Wild Format Guide 2016-13: Colours & Control for Designers

gamutwSoon after the introduction of the Apple Macintosh, PCs and desktop publishing software, efforts began to help users to manage and control how colours were reproduced in print and publishing workflows. We’re talking about the mid-1990s, and it’s probably fair to say it took some ten years to get modern colour management and the use of ICC-profiles to work properly. But since about 2000, all the important tools have been in place to manage colours, both on screen (on your monitor), in the camera, on the colour printer – and on press. And yet it seems that this knowledge hasn’t been fully imparted to those who need it: designers and photographers.

Vox populi

No longer is the artwork, which is the basis for final prints, prepared by specialists at a repro house or in the printer’s prepress studio. Designers and layout operators at an ad agency or working as freelancers for a string of clients have undertaken the role of preparing and clearing the artwork before sending it off for print. But still too often a deeper knowledge of applied colour management is either missing, or a bit shaky, to say the least.

Colour management is looked upon as some kind of strange black magic that only a few wizards seem to be able to cope with. This perception is unfortunate, because colour management is today a well-established and practical science. It is entirely possible, albeit not always very simple, to understand and apply.

The benefits of mastering basic colour management are clear. At the very least, you will be able to see the final colours on screen before you send off the artwork to be printed. Any mismatch later on regarding proofs or sample prints can be dealt with early in the process, so inferior or unexpected prints should never happen. In other words, applying proper colour management in the design stage is a sound measure and a means of applying serious quality control. Doing so will save you time and money day to day, and will remove a lot of guesswork and hassle, not to mention stress, from your daily work.

Picture this

If we start with the images, it’s important to decide at the start what colour space in RGB you would prefer the images to be saved in. The most common choices are sRGB and Adobe RGB. While many consumer cameras save the images in sRGB, this is actually a quite small colour space, so it is not suitable for high end print production. The misconception has spread that sRGB is the best standard RGB colour space because so many consumer photo print systems are setup to receive and print from sRGB. A far better choice is Adobe RGB, since it has a larger colour gamut. This means it can describe more colours and so will allow you to get the most out of your photos, regardless of the printing process you choose. Many large format printers have a gamut that is actually much larger than that of conventional offset. Printers we have tested from HP, EFI and Mimaki can actually have as much as double the gamut, so it is a waste of quality to reduce the available gamut to that of sRGB.

Raw pix

Many photographers use Camera RAW to capture the maximum gamut and image depth possible with a professional, high end digital SLR camera. But after processing the image, applying retouch and editing the image, it has then to be saved in a file format and gamut that can be used in the print and publishing workflow.

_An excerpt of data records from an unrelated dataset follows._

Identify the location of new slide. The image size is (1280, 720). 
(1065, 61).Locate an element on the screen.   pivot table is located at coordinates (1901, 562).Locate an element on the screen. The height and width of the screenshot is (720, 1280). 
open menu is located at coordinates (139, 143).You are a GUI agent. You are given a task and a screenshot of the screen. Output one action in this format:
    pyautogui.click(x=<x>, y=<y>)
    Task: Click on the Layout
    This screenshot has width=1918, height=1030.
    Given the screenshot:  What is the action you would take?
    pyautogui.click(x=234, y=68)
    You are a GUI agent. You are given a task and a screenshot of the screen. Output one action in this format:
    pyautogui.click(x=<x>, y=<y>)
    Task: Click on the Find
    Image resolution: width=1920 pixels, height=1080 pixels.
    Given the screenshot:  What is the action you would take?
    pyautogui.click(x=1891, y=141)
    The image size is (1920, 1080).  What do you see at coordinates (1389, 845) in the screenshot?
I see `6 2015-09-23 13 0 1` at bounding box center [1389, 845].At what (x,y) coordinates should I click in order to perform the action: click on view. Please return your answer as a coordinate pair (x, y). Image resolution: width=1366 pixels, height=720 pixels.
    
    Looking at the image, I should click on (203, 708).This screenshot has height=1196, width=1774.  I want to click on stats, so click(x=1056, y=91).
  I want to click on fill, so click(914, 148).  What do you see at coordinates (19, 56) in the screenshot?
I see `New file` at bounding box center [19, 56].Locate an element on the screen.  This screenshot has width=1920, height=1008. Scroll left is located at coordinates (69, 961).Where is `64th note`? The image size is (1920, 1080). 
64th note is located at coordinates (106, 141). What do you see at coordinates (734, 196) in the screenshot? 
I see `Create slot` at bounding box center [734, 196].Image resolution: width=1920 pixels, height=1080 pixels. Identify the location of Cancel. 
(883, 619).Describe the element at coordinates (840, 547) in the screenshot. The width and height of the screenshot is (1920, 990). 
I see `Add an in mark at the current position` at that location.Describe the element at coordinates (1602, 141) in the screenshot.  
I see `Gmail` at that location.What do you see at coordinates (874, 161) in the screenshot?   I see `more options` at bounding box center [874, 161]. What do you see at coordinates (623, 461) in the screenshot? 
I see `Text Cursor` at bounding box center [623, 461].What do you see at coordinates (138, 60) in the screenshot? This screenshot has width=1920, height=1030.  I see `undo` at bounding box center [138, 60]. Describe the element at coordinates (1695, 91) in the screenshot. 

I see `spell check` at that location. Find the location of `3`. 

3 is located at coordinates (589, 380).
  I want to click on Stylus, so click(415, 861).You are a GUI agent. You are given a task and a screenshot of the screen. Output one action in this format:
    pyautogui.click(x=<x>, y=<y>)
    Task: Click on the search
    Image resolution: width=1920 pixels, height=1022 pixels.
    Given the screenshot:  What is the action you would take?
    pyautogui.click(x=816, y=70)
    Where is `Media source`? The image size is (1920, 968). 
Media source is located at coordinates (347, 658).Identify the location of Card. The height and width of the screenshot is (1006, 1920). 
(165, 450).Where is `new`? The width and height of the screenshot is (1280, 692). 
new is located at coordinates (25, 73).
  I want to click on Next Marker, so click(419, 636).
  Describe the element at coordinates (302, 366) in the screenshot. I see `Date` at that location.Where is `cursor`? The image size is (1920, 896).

Typically, this will be as Adobe RGB.
Your next step is to view the images and artwork on a colour calibrated monitor. Most of the high-end monitors today can reproduce the gamut of Adobe RGB. This also means they can simulate the colours in print, since most printing processes have a smaller colour gamut than that of Adobe RGB. The Adobe Creative suite can be set to simulate the perceived colours of the final prints on screen. You just apply the ICC profile suitable for the print process, or printing device, of your choice. If you are not sure what ICC profile to use, just ask your contracted printer – probably their prepress manager will be the one who helps you here – and activate the correct ICC profile in InDesign, Photoshop, Illustrator and Acrobat. From now on the artwork will be colour managed. Even spot colours will be correctly rendered on your monitor, at least 90-95% of them, depending on the quality of your monitor, and how carefully you have calibrated it.

The next step is to produce colour proofs of your artwork to get approval both for content and colour accuracy – and here we have the really good news. Since the introduction of colour printers using seven or more inks in the ink setup, some 98% of spot colours can be correctly reproduced with an inkjet printer. By using the standard process colours, CMYK plus additional extended colours, typically Orange, Green and Violet, the gamut in such a colour printer can achieve a gamut very close to that of Adobe RGB. Violà! You can see accurate colours on your high quality monitor, and you can proof them on a high quality printer. Goodbye to guesswork and anxiety regarding the final colours in print.

You can now focus on the creative side of the design and artwork production, and know that the colours you see on screen will also be printed in a colour-accurate way. You don’t have to be a practitioner of black magic to achieve this. And you don’t need to have a degree in colour science. The tools are all there for you to apply. The software is ready, all you need is a good monitor and a calibration device, typically a colorimeter. But none of these are particularly expensive and you will save much more in time savings and shortened lead times, as well as improve quality. Find a good consultant or technology provider to help you establish this. And only work with wide format digital printing companies that have a proven track record, and know how to print according to standards. Ideally they should even have a certificate that proves it.